Waco Independent School District’s effort to spin off an in-district charter to govern five at-risk schools in the coming year is already starting to see a pay off, at least in the state funding those schools will receive.
The state will chip in an about $1,000 extra per student in the coming year for those schools, Waco ISD officials said Tuesday at the board meeting of Transformation Waco, the nonprofit formed to oversee the schools’ improvement.
For example, a student at J.H. Hines Elementary School, which is in the charter “transformation zone,” will bring down 15 percent more funding than a Waco Independent School District student attending West Avenue Elementary School, which is not part of the zone.
“This is the sort of hook, if you will, to get districts participating in this because we get that additional money for the students in the transformation zone,” Waco ISD Chief Financial Officer Sheryl Davis told the Transformation Waco board Tuesday.
It was the second board meeting for the newly formed nonprofit, which will oversee five schools that state education officials have deemed “improvement required” because of shortcomings on standardized test results.
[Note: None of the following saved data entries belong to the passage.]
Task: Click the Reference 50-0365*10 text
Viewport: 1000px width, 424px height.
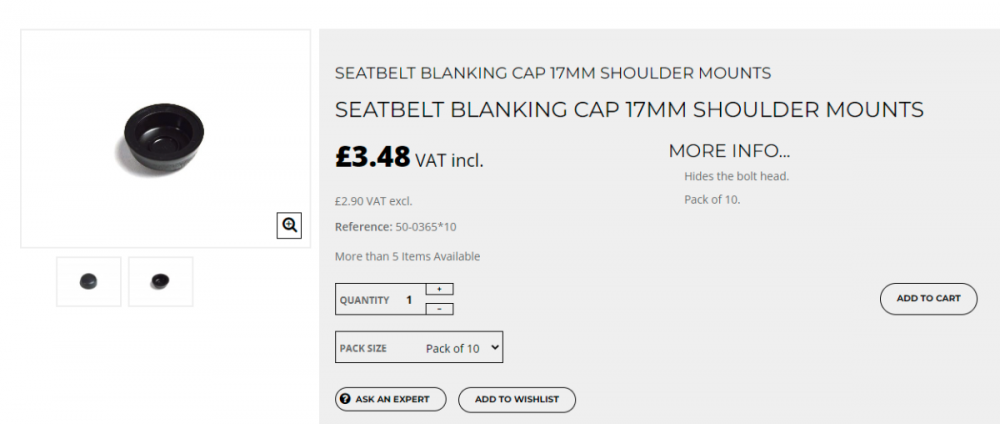Action: pyautogui.click(x=395, y=227)
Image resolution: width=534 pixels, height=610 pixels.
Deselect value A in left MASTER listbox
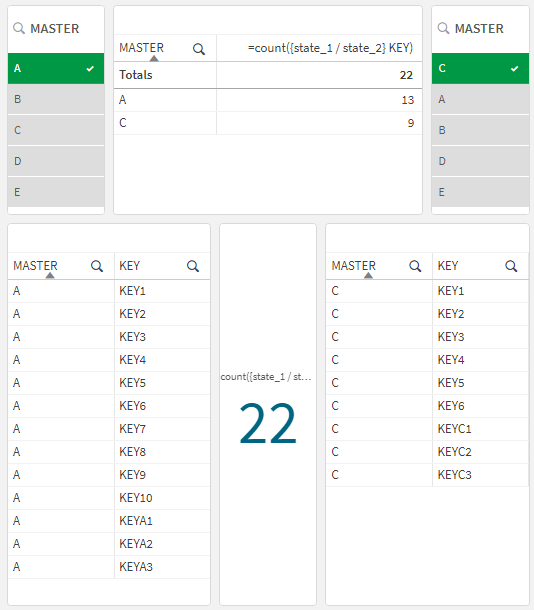pos(56,68)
Those schools are Alta Vista Elementary School, Brook Avenue Elementary School, J.H. Hines Elementary School, G.W. Carver Middle School and Indian Spring Middle School.
Davis educated the Transformation Waco board about their 2018-19 budget revenue sources and what tasks, including audits and state finance reports, Waco ISD will carry out on behalf of the nonprofit.
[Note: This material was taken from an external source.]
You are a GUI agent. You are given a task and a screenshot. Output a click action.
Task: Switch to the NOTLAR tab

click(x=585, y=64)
“This is a very different kind of organization from what I think any of us are used to,” Davis said. “This type of organization basically straddles the fence between school districts and charter schools.
“So some things are going to be very different from what you see in a school district, and some things are going to be very different from what you see in a regular charter school.”
An independent charter school cannot receive property tax revenues, but Transformation Waco can, she said.
“Because you’re this hybrid and you’re really part of the school district, there is a component that is coming from local property taxes that is not like a regular charter school,” she said.
The state also will up the ante for funding the five schools in the form of a “small-midsize school district” allotment.
“You can see you just really blow us out of the water at that point,” Davis said, pointing to the slideshow depicting the various revenue sources. “You get $1,000 more per student in (average daily attendance funding) than Waco ISD does.”
A general education student at Waco ISD is calculated to bringing in $5,541 in state funding, whereas a general education student attending an in-district charter school generates $6,522 in state funding.
In comparison to the rest of the country, Texas ranks 10th from the bottom in public education spending, according to a U.S. Census Bureau report released in May.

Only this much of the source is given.